Once again we have added an if statement to make sure we don't end up in an infinite recursion. We know that the Fibonacci number at the first position is 1 and the number before that is 0. To understand the recursive pattern behind this algorithm, we should look at the `return`

statement. Each call of `fibo`

will cause two more calls of `fibo`

with values of `int-1`

and `int-2`

. In our example of `int = 8`

it would look like this:

```
fibo(8) returns fibo(7) + fibo(6)
fibo(7) returns fibo(6) + fibo(5)
fibo(6) returns fibo(5) + fibo(4)
fibo(5) returns fibo(4) + fibo(3)
fibo(4) returns fibo(3) + fibo(2)
fibo(3) returns fibo(2) + fibo(1)
fibo(2) returns fibo(1) + fibo(0)
fibo(1) returns 1
fibo(0) returns 0
```

Now that we have reached the bottom, we can start filling in the function values from the bottom up.

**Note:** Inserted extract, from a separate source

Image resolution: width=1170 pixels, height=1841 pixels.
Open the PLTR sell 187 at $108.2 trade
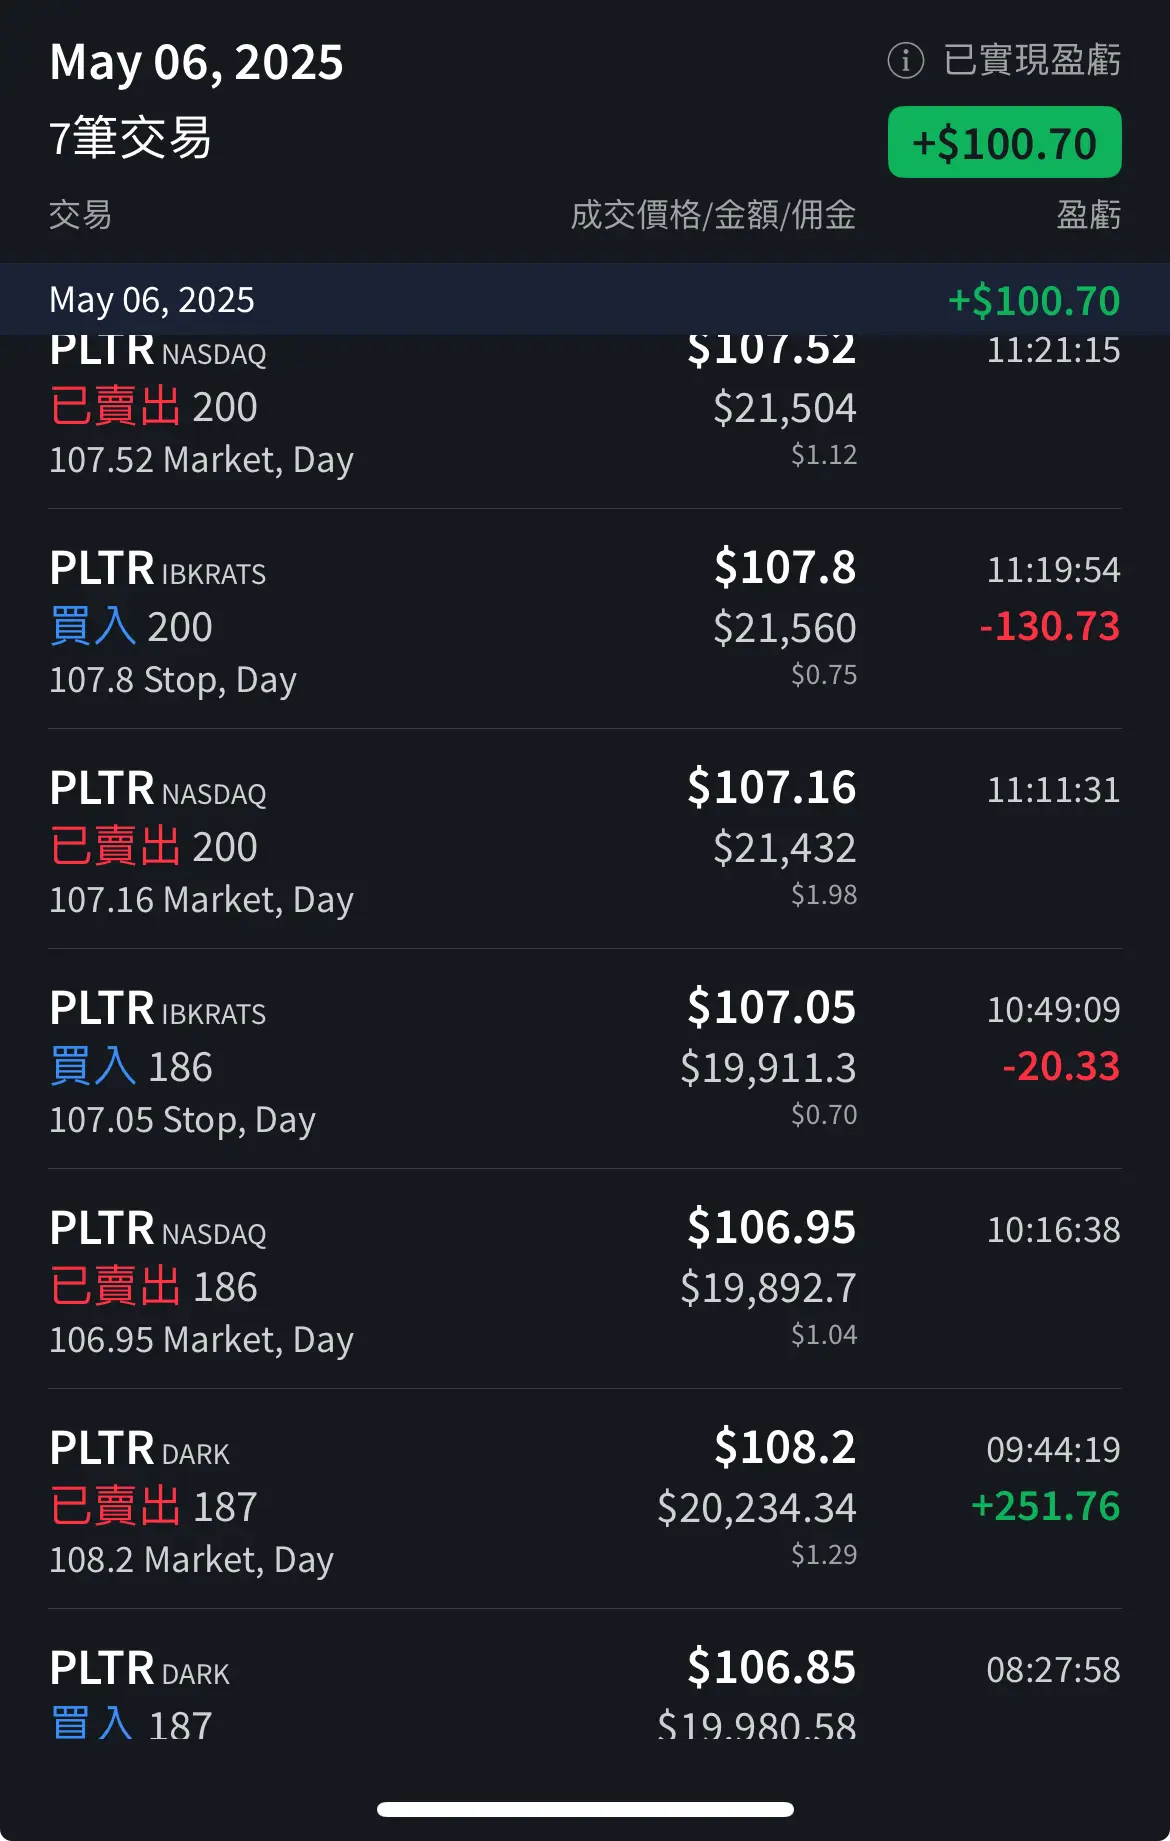pyautogui.click(x=585, y=1499)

We are replacing each function call with the resulting value until we reach the top.

```
fibo(8) returns 13 + 8 // returns 21
fibo(7) returns 8 + 5 // returns 13
fibo(6) returns 5 + 3 // returns 8
fibo(5) returns 3 + 2 // returns 5
fibo(4) returns 2 + 1 // returns 3
fibo(3) returns 1 + 1 // returns 2
fibo(2) returns 1 - 0 // returns 1
fibo(1) returns 1
fibo(0) returns 0
```

And there we have our result: `21`

. Don't worry if this makes your head spin a little. For most situations you are able to solve your problems using loops instead of recursions. Unlike some other programming languages, Javascript is **not** optimized for recursive programming and has a very limited stack size (the maximum number of function calls you can create recursively). That means you might even want to avoid using recursion in your algorithms.

However, in some cases a recursive approach is not only more elegant but the only way to solve a given problem. You will **know** when you need recursions, since traditional loops and conditional statements won't get you anywhere. In this moment, before you despair and throw your laptop out of the window, you should remember that once upon a time we briefly spoke about *recursive functions*. They might save your day.